According to author Walter Isaacson, Steve Jobs' biographer, the CEO planned to go 'thermal nuclear' - asserting "I will spend my last dying breath if I need to, and I will spend every penny of Apple's $40 billion in the bank, to right this wrong" - over Google (NASDAQ:GOOG) and its Android operating system. While the new CEO is much more cool having said he prefers litigation to battling, recent events may provide an answer to questions surrounding the matter.
Early in the week, in a move that sent both stocks soaring and crashing (Apple up 4.99 points, and Google down 3.4 points as of the time of writing), Apple (NASDAQ:AAPL) announced it would be booting Google's maps application from the iPhone's default mapping application and replacing it with it's own in-house solution. The shock was not so much that Apple would provide it's own solution, but that the application was in many ways very competitive, and in other ways, superior.
Apple unveiled its mapping application capable of vector-based images - which load faster, traffic-based analysis, and a secret 3d flyover that stunned analysts. The flyovers were completed by Apple commissioned aircraft that mapped entire major cities and their landscapes to show a three dimensional image of the city for their mobile devices. A new feature also included turn-by-turn navigation which, according to Business Insider, was held back by Google for competitive reasons; the feature did, however, make it onto Android handsets. The Apple based turn-by-turn navigation includes features that allow it to make recommendations in the middle of driving, based on traffic.

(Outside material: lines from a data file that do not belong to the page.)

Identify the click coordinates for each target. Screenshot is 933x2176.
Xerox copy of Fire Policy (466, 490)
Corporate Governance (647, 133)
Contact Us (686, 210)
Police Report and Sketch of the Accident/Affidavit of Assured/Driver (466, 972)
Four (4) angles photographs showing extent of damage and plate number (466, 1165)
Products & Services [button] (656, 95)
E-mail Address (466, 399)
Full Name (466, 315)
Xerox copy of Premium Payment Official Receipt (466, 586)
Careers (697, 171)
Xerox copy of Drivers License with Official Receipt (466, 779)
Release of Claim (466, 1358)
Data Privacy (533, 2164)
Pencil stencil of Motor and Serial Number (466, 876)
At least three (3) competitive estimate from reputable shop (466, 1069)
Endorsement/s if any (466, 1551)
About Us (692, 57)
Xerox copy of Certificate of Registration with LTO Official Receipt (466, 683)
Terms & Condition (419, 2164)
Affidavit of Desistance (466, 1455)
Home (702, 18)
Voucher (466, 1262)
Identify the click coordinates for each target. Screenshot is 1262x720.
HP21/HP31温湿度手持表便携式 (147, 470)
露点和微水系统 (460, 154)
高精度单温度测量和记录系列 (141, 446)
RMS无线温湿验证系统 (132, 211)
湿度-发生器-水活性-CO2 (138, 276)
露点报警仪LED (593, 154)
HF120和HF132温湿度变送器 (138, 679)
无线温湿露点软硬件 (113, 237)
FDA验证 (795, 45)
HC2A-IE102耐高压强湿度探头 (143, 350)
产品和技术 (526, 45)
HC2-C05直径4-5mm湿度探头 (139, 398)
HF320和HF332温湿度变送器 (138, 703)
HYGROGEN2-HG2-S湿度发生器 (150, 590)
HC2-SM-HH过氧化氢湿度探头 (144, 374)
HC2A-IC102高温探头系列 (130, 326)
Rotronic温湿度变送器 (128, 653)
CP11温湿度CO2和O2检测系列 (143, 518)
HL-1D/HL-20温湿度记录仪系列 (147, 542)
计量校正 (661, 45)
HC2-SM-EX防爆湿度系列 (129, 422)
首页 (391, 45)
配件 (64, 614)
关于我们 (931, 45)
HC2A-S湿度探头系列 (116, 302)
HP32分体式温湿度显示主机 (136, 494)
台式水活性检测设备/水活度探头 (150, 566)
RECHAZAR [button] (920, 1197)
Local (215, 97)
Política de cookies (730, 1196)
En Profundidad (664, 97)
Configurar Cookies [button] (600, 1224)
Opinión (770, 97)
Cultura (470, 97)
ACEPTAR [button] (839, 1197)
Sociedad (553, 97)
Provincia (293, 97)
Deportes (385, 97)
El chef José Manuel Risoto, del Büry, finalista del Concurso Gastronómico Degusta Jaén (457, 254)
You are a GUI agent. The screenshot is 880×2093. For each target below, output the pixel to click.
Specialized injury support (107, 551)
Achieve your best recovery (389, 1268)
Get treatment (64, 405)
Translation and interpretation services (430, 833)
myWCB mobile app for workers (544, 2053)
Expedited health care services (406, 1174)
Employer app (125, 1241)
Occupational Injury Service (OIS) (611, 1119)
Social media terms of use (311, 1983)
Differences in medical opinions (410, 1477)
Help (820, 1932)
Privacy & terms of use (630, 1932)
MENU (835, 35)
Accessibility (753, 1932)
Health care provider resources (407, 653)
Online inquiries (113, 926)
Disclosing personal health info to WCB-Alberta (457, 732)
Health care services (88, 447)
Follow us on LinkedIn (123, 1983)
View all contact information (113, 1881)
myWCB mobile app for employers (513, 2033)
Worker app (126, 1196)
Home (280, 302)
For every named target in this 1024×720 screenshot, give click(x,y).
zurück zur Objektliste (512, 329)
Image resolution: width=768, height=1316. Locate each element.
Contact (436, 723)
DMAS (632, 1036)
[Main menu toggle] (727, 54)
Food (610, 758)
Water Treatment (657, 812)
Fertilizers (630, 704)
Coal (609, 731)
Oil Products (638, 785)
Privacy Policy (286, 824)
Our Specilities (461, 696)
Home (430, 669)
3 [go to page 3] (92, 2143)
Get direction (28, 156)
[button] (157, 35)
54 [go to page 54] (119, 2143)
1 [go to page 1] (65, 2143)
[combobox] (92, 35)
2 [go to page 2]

The surprises came when the company showed off how advanced this new program was and how it tied into its new mobile operating system - iOS 6. The features included updates to the Siri voice activated software and it's integration into Apple's map application. Using their voice, iPhone or iPad users can ask which way to find a location from their current GPS coordinates. Siri also prompts users to change directions if traffic becomes busy on the current route. Apple has already announced support from GM, Toyota, Honda, BMW, Audi, and Mercedes, for in car integration with the voice operated Siri. Additionally, the company will use the online service Yelp for business listings and reviews.
Alternatively, Google has also announced a set of features that include the 3d flyovers in a now obviously rushed attempt to combat Apple's new technology. Features included offline maps, 3d maps, and a backpack camera that maps streets from a backpack. This does, however, highlight that despite all the new features Apple's own map application does not have street view, a feature that Google has spent much time on, using cars to photograph every street. The company does, however, have turn by turn based navigation and has had it for some time. The company also has it's own business directories navigated by it's own search listings and the review site that it purchased recently - Zagat.
The bottom line is, should Google be worried about Apple? The answer almost certainly is YES and it's for a variety of reasons. While Google still manages to hit 900 thousand activations per day of it's operating system Android, the company has run into major issues with users updating to the latest operating system. With 74 percent of users still using Gingerbread, Ice Cream Sandwich has yet to take off among handset users. By contrast, 80 percent of Apple users are on the current operating system with built-in automatic updates.
The Android platform has also had trouble wooing developers to make high quality apps that people will buy. In contrast, developers earn 24 cents per dollar they earn on Apple devices.
The bottom line for Google is to earn more revenues from the online advertising business, and advance in the mobile arena. Estimates for global ad revenue remain steady with the S&P estimating revenues for online pay per click ads rising 3 percent in 2009, 15 percent in 2010, and 22 percent in 2011, with a projected 10 percent growth in 2012. By Apple sending it's advertising revenue potential from Google and giving it to competitor Yelp (NYSE:YELP), this has impacted a major feature of mobile advertising, and could alter expectations for Google's online expansion in the mobile arena.
In my opinion, while Google started with a 'do no evil' image, it is quickly deciding that it wants to compete against everyone and does not need friends.
Disclosure: I have no positions in any stocks mentioned, and no plans to initiate any positions within the next 72 hours.